Шрифт:
Закладка:
Так что Молчанов не признался сам себе, но скандалу с Подосинкиной он в глубине души даже обрадовался. Будет повод добраться до Белоколодицка, повидать поэтичную супругу и в очередной раз попросить у неё прощения. Не важно за что. Поэтому он остановил уже готового к поездке Комарова, и заявил что лично будет сопровождать проштрафившегося главреда на административный разнос.
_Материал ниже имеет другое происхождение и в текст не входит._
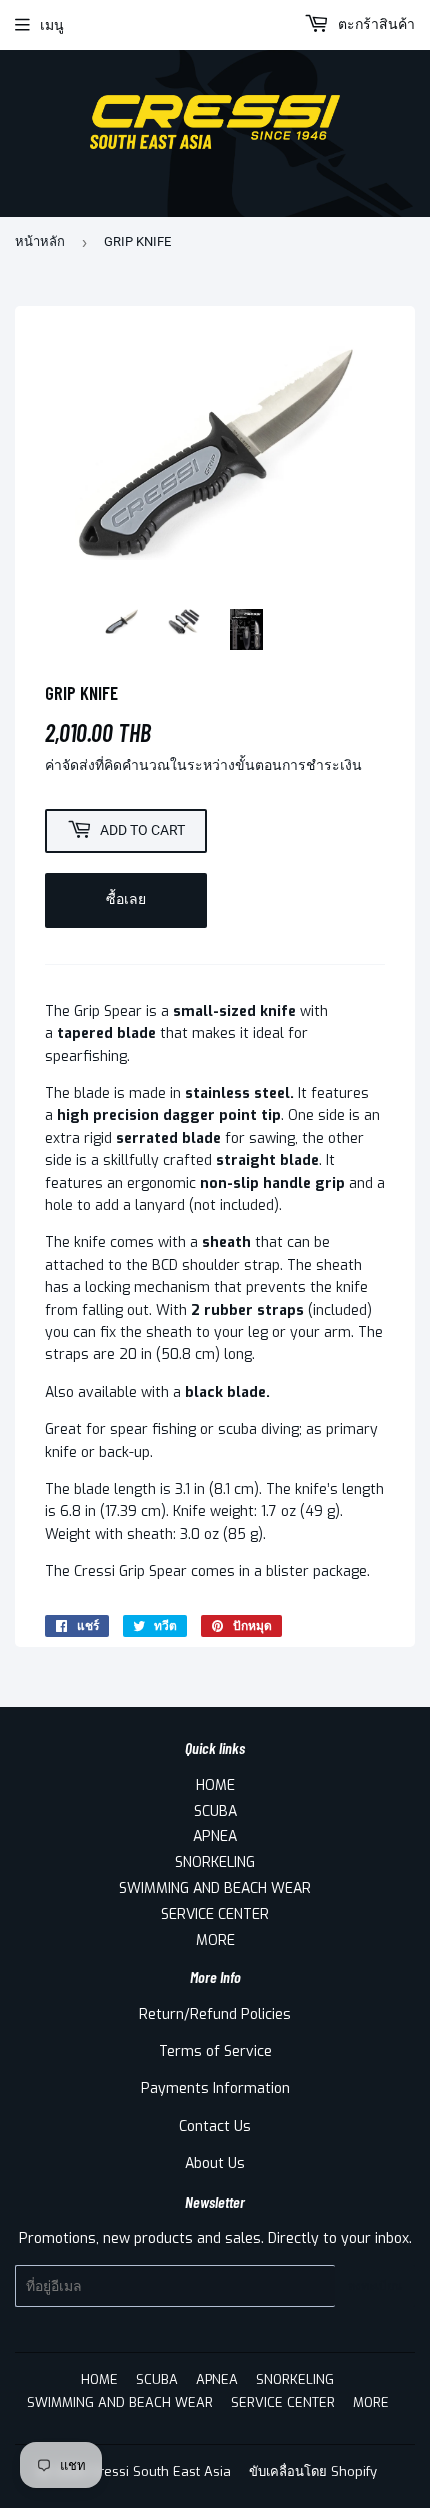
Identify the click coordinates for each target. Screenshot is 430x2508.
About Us (215, 2163)
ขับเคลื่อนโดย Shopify (313, 2471)
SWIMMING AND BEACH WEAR (215, 1888)
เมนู (52, 25)
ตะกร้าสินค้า (374, 24)
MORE (215, 1940)
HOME (215, 1785)
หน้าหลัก (40, 241)
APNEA (215, 1836)
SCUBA (215, 1811)
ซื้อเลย (126, 899)
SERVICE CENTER (215, 1914)
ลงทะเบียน (375, 2286)
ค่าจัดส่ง (70, 765)
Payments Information (215, 2088)
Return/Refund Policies (215, 2014)
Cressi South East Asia (161, 2471)
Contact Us (215, 2126)
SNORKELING (215, 1862)
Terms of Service (215, 2051)
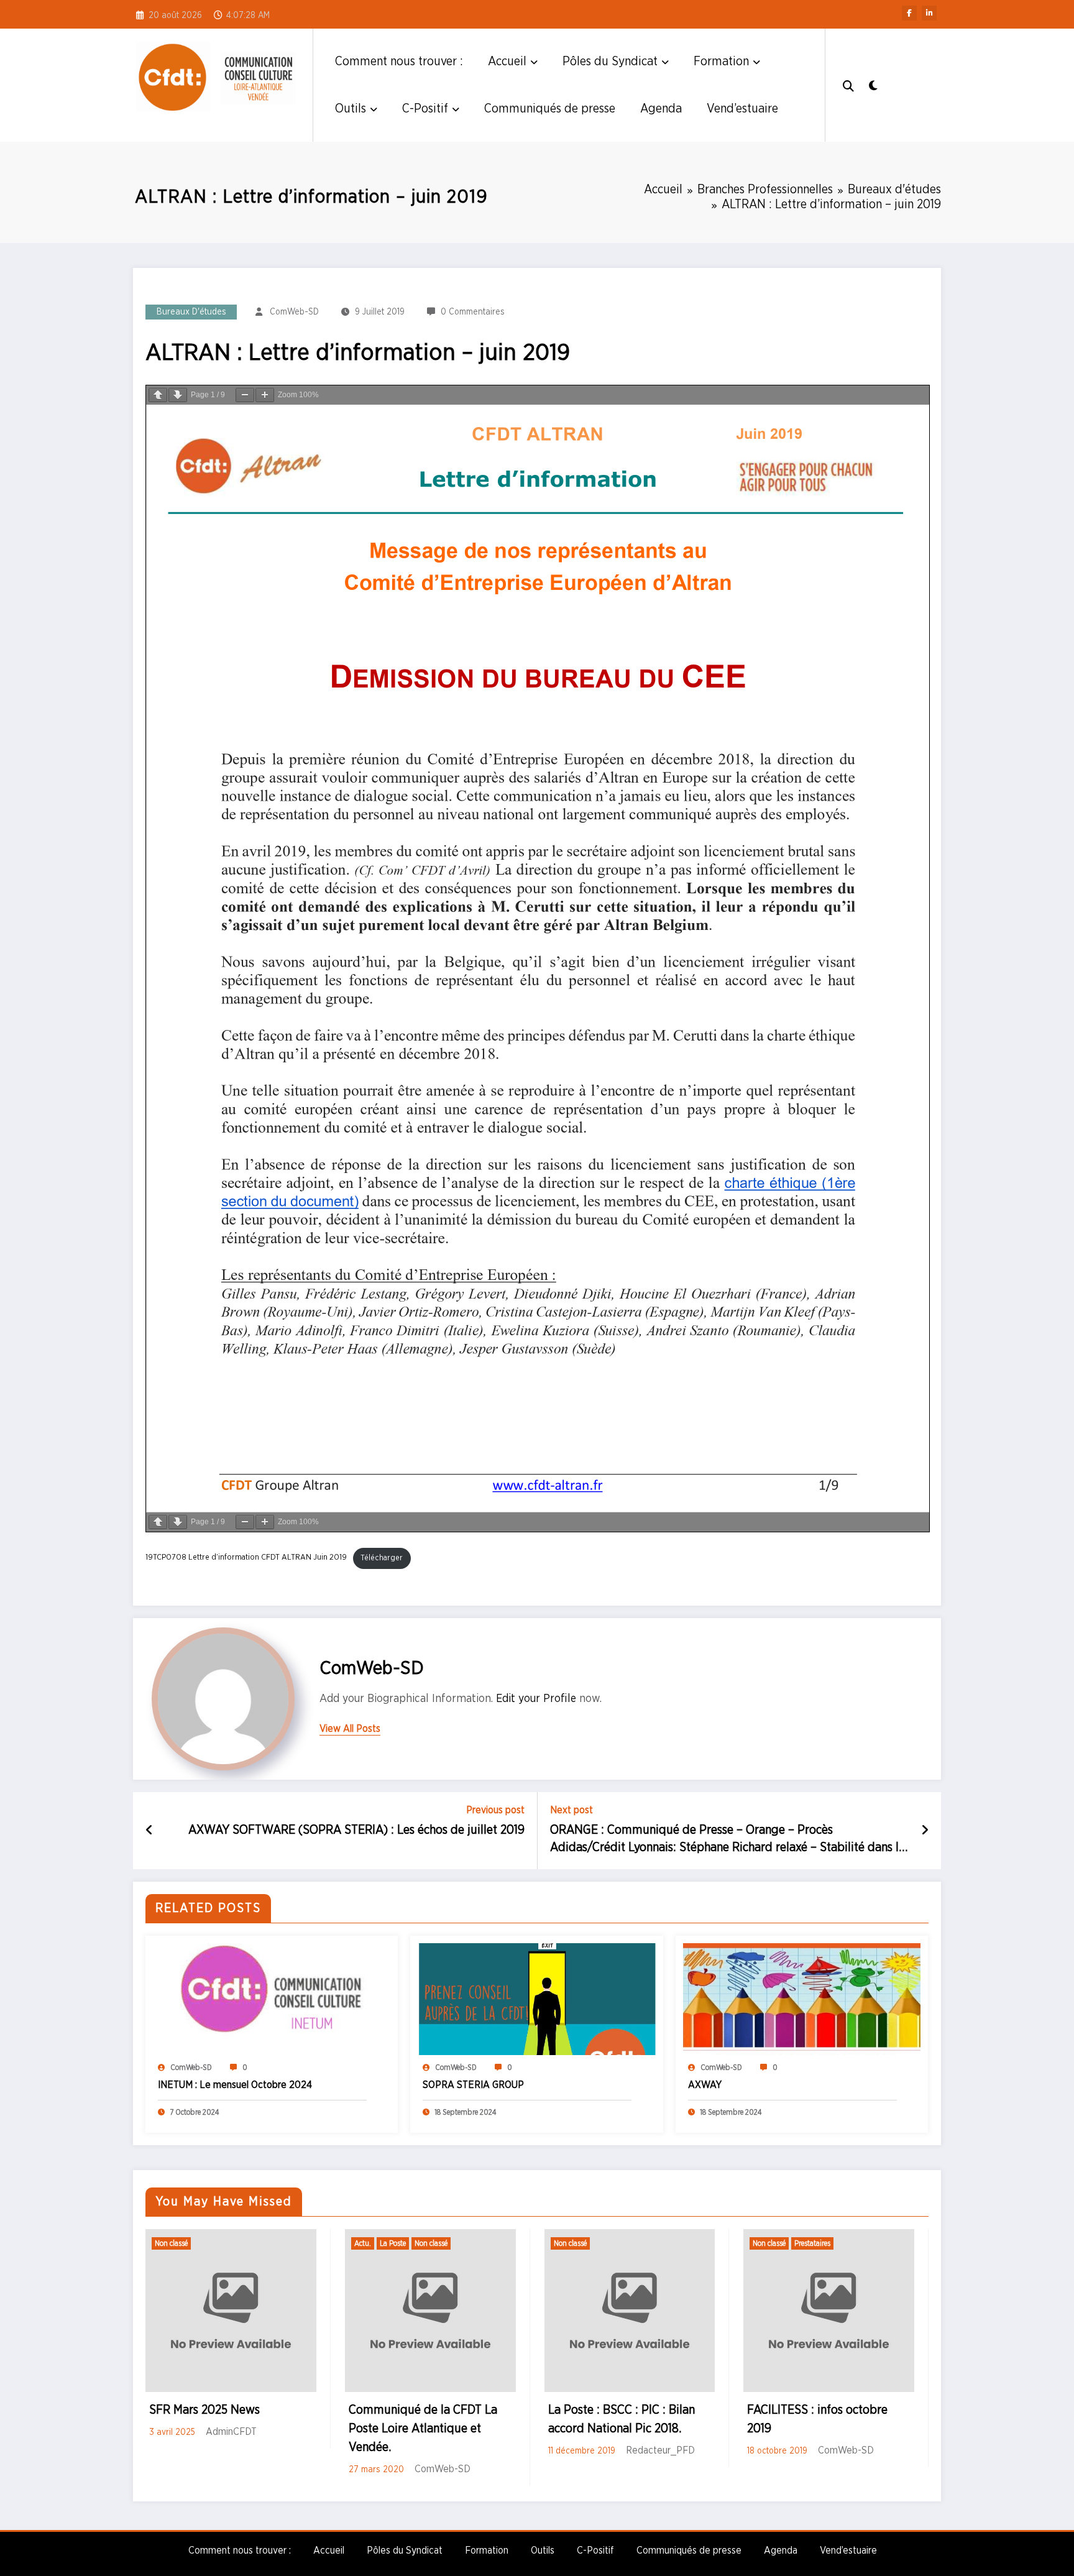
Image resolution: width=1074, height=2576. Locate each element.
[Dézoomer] (245, 395)
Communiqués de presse (549, 109)
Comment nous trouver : (399, 61)
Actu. (362, 2243)
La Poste (393, 2243)
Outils (350, 109)
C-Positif (425, 109)
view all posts (349, 1729)
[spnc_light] (872, 84)
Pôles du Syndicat (610, 61)
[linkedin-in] (929, 13)
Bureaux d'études (191, 312)
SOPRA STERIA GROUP (473, 2085)
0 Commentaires (473, 312)
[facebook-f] (909, 13)
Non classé (171, 2243)
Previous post (495, 1810)
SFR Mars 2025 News (204, 2410)
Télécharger (381, 1558)
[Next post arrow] (925, 1831)
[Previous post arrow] (149, 1831)
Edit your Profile (536, 1698)
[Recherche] (848, 85)
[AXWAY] (801, 1998)
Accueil (507, 61)
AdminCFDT (231, 2432)
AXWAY (705, 2085)
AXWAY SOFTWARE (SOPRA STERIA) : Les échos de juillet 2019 (356, 1830)
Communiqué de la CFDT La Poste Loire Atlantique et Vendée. (423, 2429)
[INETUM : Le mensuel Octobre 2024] (271, 1998)
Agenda (661, 109)
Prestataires (812, 2243)
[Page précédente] (158, 395)
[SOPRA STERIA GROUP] (536, 1998)
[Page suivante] (177, 395)
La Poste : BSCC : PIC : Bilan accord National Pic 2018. (621, 2419)
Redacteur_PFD (660, 2450)
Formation (721, 61)
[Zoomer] (264, 395)
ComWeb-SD (294, 312)
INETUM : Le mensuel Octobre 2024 (235, 2085)
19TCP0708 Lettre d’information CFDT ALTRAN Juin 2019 (246, 1558)
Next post (571, 1810)
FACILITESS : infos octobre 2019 (817, 2419)
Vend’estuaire (742, 109)
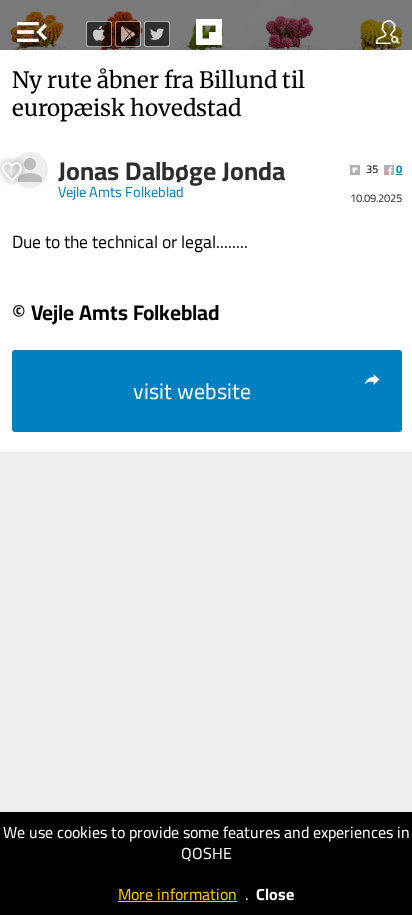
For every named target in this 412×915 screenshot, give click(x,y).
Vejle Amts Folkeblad (121, 192)
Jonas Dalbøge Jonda (171, 171)
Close (275, 894)
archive (251, 38)
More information (177, 894)
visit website (192, 391)
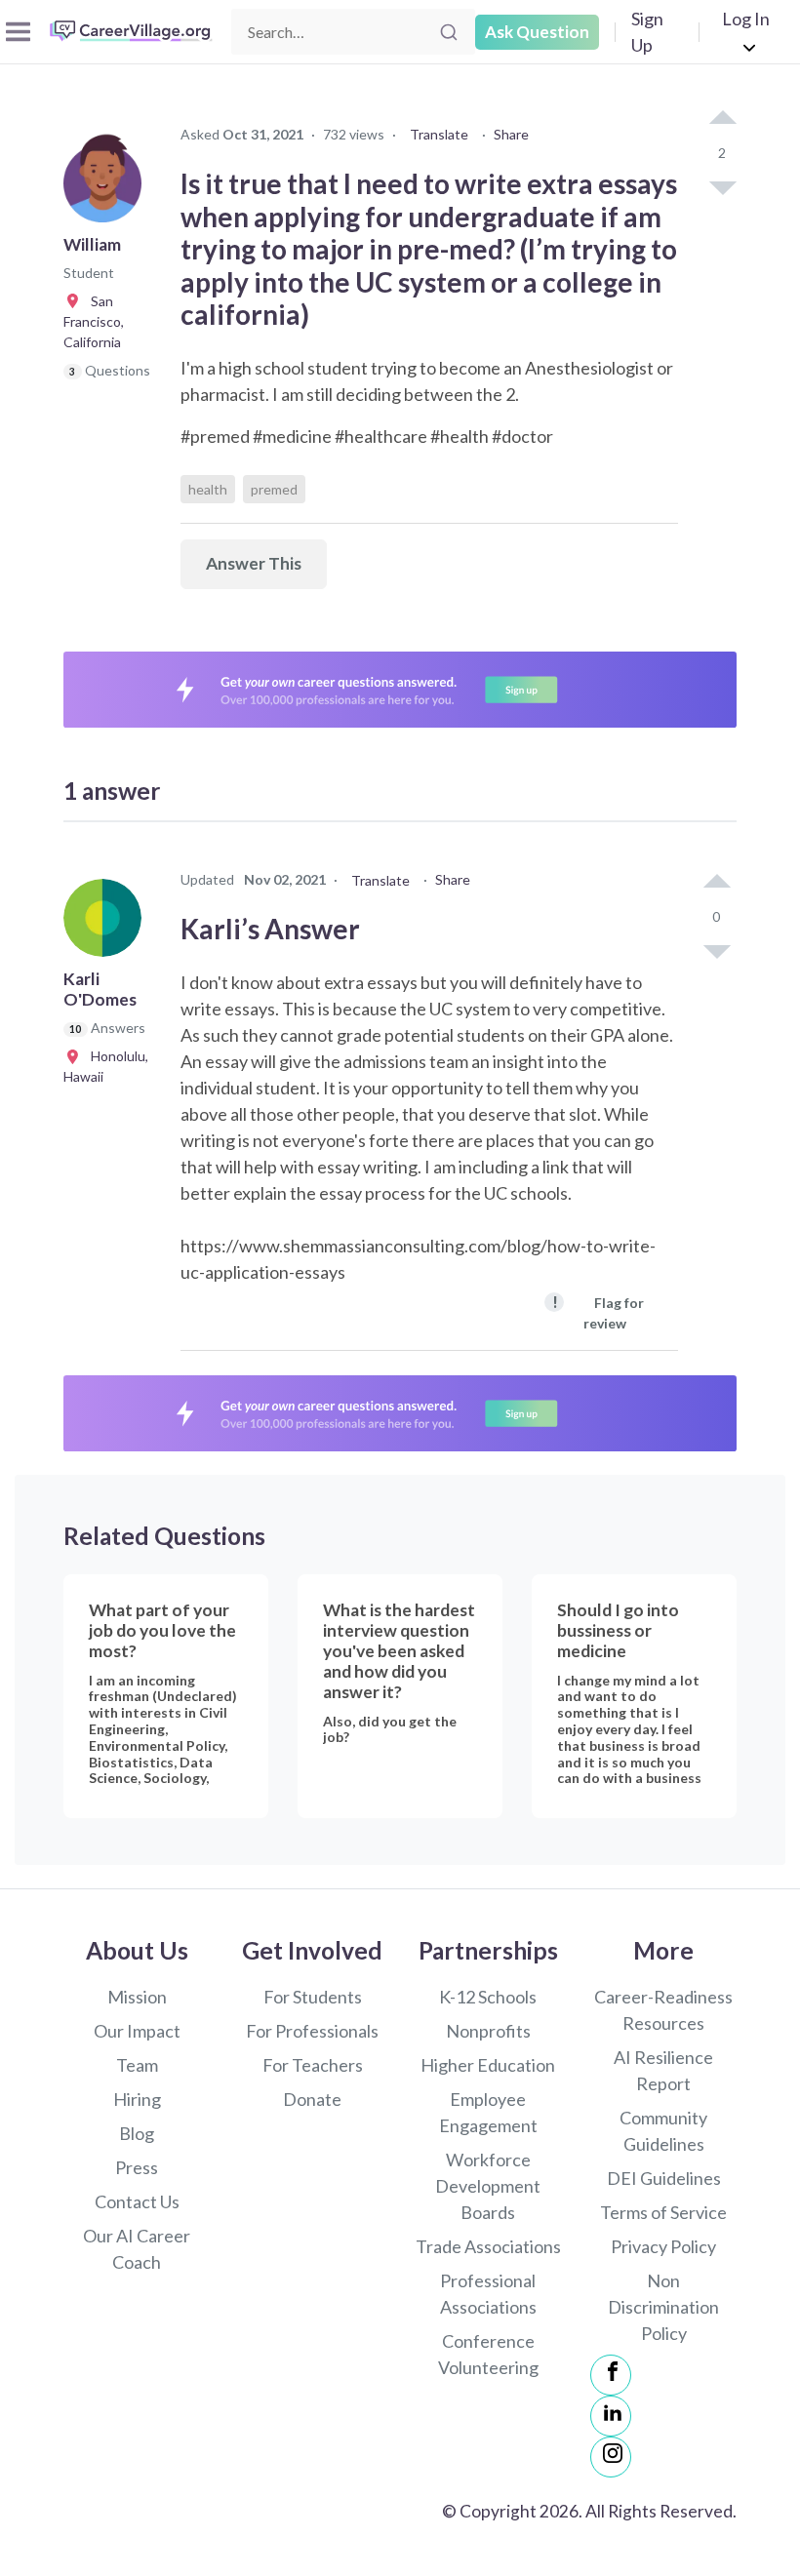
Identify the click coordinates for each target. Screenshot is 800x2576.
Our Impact (137, 2030)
Первый секретарь замер перед зеркалом, завязывая широкий ГДР-овский галстук, в надежде хотя бы своим видом произвести на Нюсю впечатление.
А что касается молодой редакторши, так её всё равно съедят, рано или поздно.
Едва Подосинкина появилась в райцентре, на неё сразу стали писать жалобы. Молчанов и сам отнёсся к столичной фифе с предубеждением, но скоро убедился — дело отнюдь не в ней. Газета "Вперёд!" под руководством нового редактора стала активней и зубастей. Её даже начали читать жители Берёзова. Ну как такое простить?!
Подосинкину ненавидели за молодость, за грамотность, за то, что заставляла работать пенсионного возраста спецкоров и дальних родственниц ответственных работников, которые приходили в редакцию исключительно похвастаться причёсками и обсудить соседей.
Молчанов знал, что жалобы его персоной не ограничиваются и идут по инстанциям выше. Так что первое же ЧП, в которое оказалась замешана Подосинкина, станет концом её карьеры. Причём история максимально глупая. Какой-то школьник сломал дорогую технику…
— Твою мать! — Сергей Владимирович кинулся на кухню, где на конфорке отвратительно воняла сбежавшая арабика. — Что за гадский день!
Он добавил ещё несколько ёмких выражений, которые слышал от председателя колхоза "Заря Коммунизма" товарища Винокурова, облегчил душу и, так и не позавтракав, направился к служебному автомобилю.
* * *
Я начинаю привыкать к своему будильнику. Ненавижу по-прежнему, но привыкаю. Ещё пару дней, и на шкаф его ставить будет не обязательно. Его механическим внутренностям не будет больше угрожать фатальный удар о стену.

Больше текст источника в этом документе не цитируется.